“Lei ha chiesto alla Francia di ritirare il mio nome, per ragioni personali che in nessun caso lei ha discusso con me direttamente” e “alla luce degli ultimi sviluppi, che attestano ulteriormente una governance carente, sono arrivato alla conclusione di non poter più svolgere il mio lavoro nel collegio”. Le dimissioni del commissario Ue al Mercato interno, Thierry Breton – indicato dal presidente francese Emmanuel Macron per un secondo mandato – diventano un vero e proprio atto di accusa contro Ursula von der Leyen.
????Breaking news:
My official portrait for the next European Commission term ⤵️ pic.twitter.com/BolWcdYiPU
— Thierry Breton (@ThierryBreton) September 16, 2024
La lettera pubblicata su X con il riferimento ai contrasti con la presidente della Commissione europea, è solo l’ultimo passaggio di uno scontro tra i due nato già nei mesi scorsi. I primi giorni di marzo – immediatamente dopo la sua ricandidatura ufficiale di Ursula von der Leyen come Spitzenkandidat (candidato di punta) del Partito Popolare Europeo per un secondo mandato a capo della Commissione – il macroniano Breton aveva usato parole “poco gentili” nei confronti della sua stessa presidente dell’esecutivo Ue: “Nonostante le sue qualità, Ursula von der Leyen è stata messa in minoranza dal suo stesso partito. La vera domanda ora è se è possibile (ri)affidare la gestione dell’Europa al Ppe per altri 5 anni, o 25 anni consecutivi. Lo stesso Ppe non sembra credere nella sua candidata”, postava su X il commissario al Mercato interno. Breton commentava i risultati del congresso del Partito popolare europeo di Bucarest, dai quali emergeva la spaccatura interna sulla figura della presidente della Commissione: a esprimere una preferenza erano stati solo 499 delegati sugli 801 presenti, dei quali 489 validi. Di questi 400 sono stati i voti favorevoli a von der Leyen e 89 i contrari.

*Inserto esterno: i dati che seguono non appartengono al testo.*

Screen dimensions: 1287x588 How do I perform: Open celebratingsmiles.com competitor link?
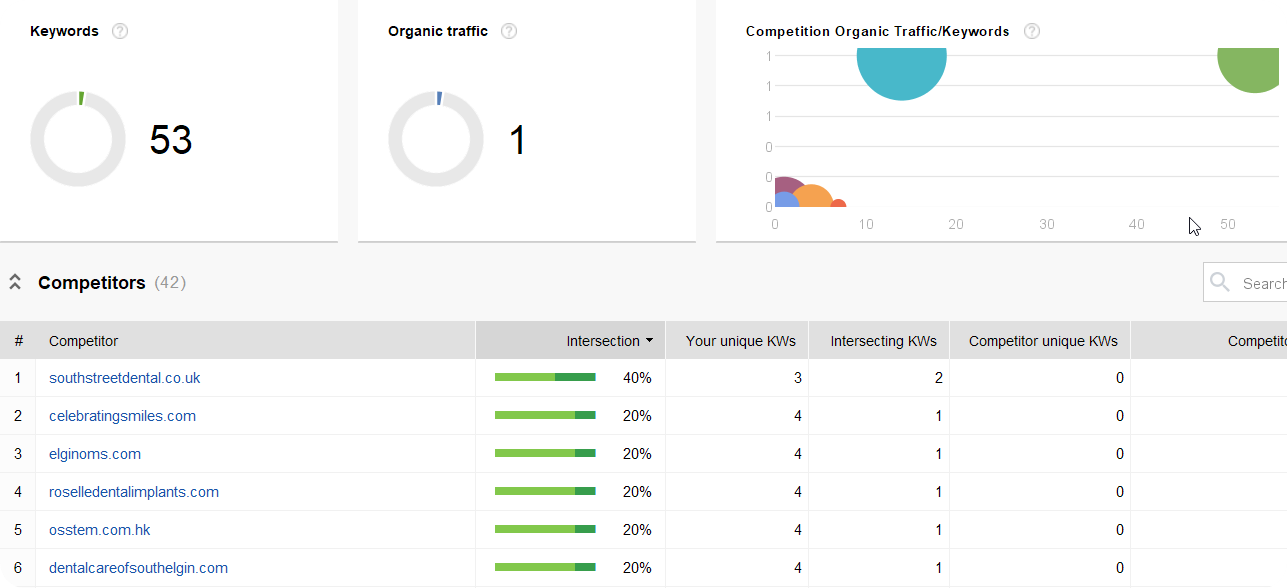pos(122,416)
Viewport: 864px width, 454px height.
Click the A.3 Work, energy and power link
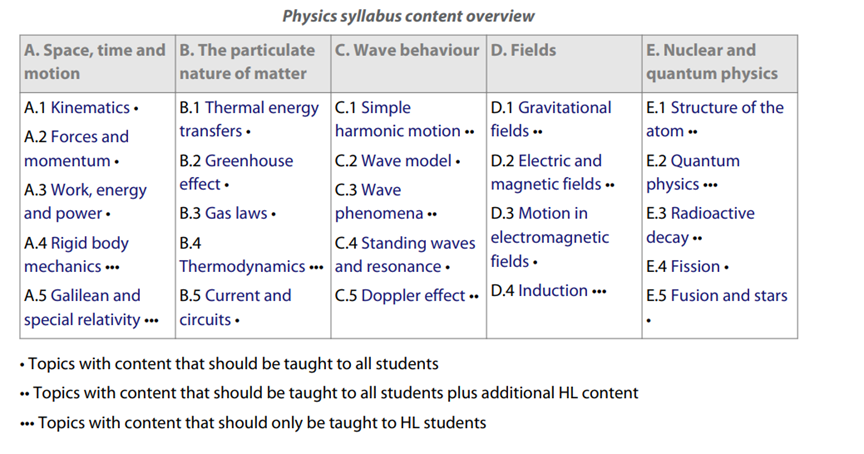pyautogui.click(x=85, y=202)
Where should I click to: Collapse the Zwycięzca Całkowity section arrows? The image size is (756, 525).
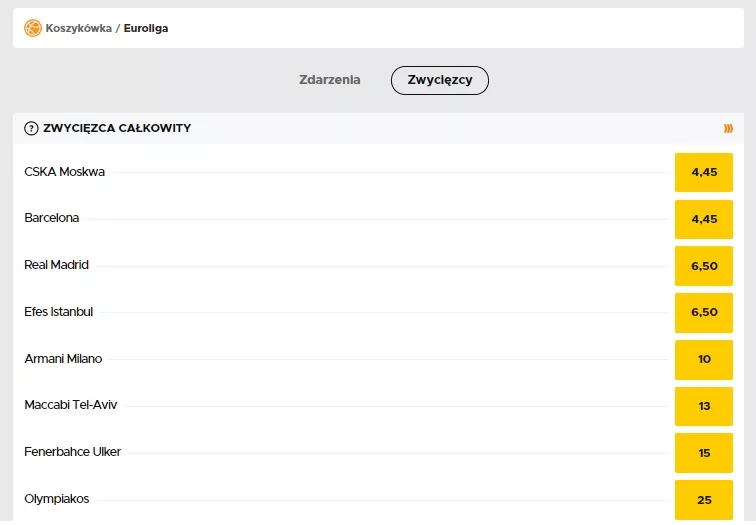pyautogui.click(x=728, y=128)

Malgré ses qualités, Ursula von der Leyen mise en minorité par son propre parti.
La vraie question désormais:
“Est-il possible de (re)confier la gestion de l’Europe au PPE pour 5 ans de plus, soit 25 ans d’affilée?”

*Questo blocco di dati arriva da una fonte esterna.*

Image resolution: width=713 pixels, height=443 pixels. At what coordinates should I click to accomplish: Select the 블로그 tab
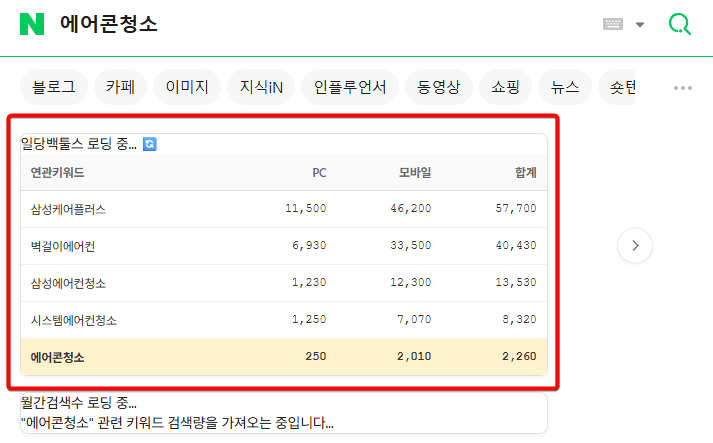(x=54, y=88)
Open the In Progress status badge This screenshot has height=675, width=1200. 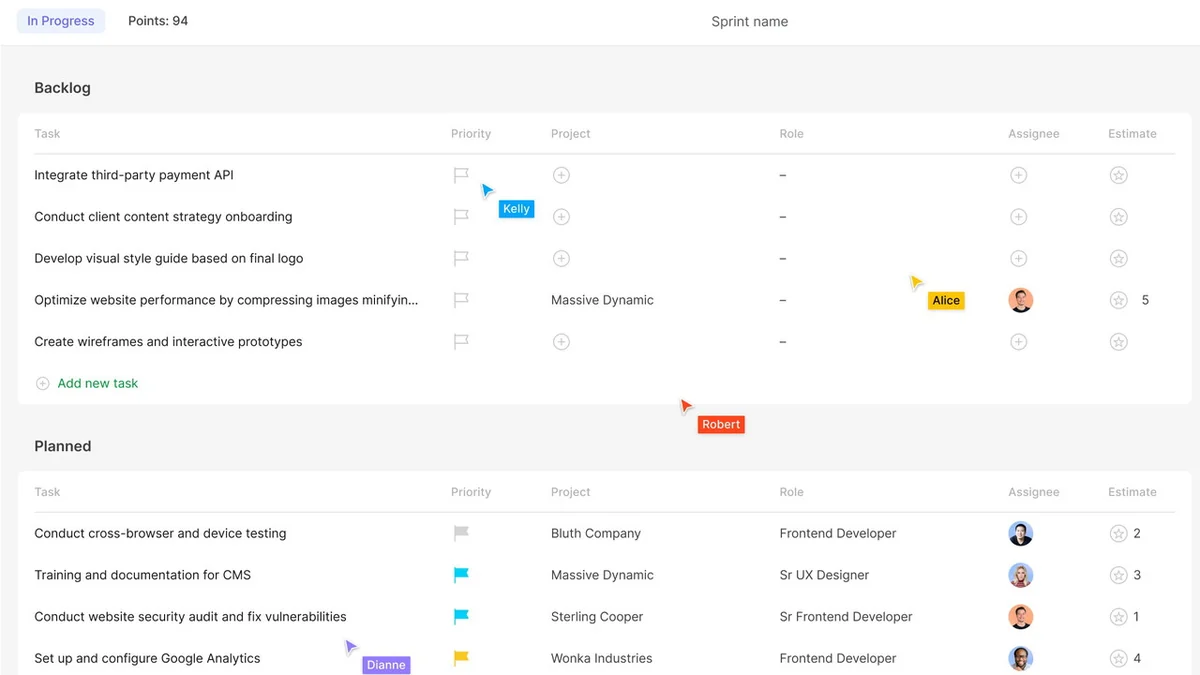[61, 20]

Le PPE lui-même ne semble pas croire en sa candidate. https://t.co/fmlqOqm7j0
— Thierry Breton (@ThierryBreton) March 7, 2024
Lo scontro diventa ancora più evidente un mese dopo quando esplode il Piepergate, ovvero la nomina a inviato speciale per le piccole e medie imprese di Markus Pieper, esponente di peso della Cdu tedesca e membro dello stesso partito di Ursula Von der Leyen, avvenuta poco prima che l’Unione Cristiano-Democratica la appoggiasse come Spitzenkandidatin. Thierry Breton si era messo così al comando di una rivolta interna alla Commissione e – insieme ai colleghi Borrell, Gentiloni e Schmit – aveva firmato una lettera di accuse alla presidente della Commissione Ue sottolineando la scarsa trasparenza della procedura, appoggiando la tesi che gli altri due candidati in lizza avessero requisiti più idonei per ricoprire il ruolo per cui è stato scelto l’eurodeputato tedesco. Un attacco alla leadership della presidente per la violazione della regola della collegialità. Breton, commissario responsabile, aveva espresso parere contrario alla nomina di Pieper. Pochi giorni dopo anche il Parlamento europeo ha chiesto, a larga maggioranza, la revoca di quella nomina. Polemiche che hanno portato Markus Pieper a rinunciare all’incarico puntando il dito contro il boicottaggio di Breton criticato per avere “abusato della sua carica per motivi politici”.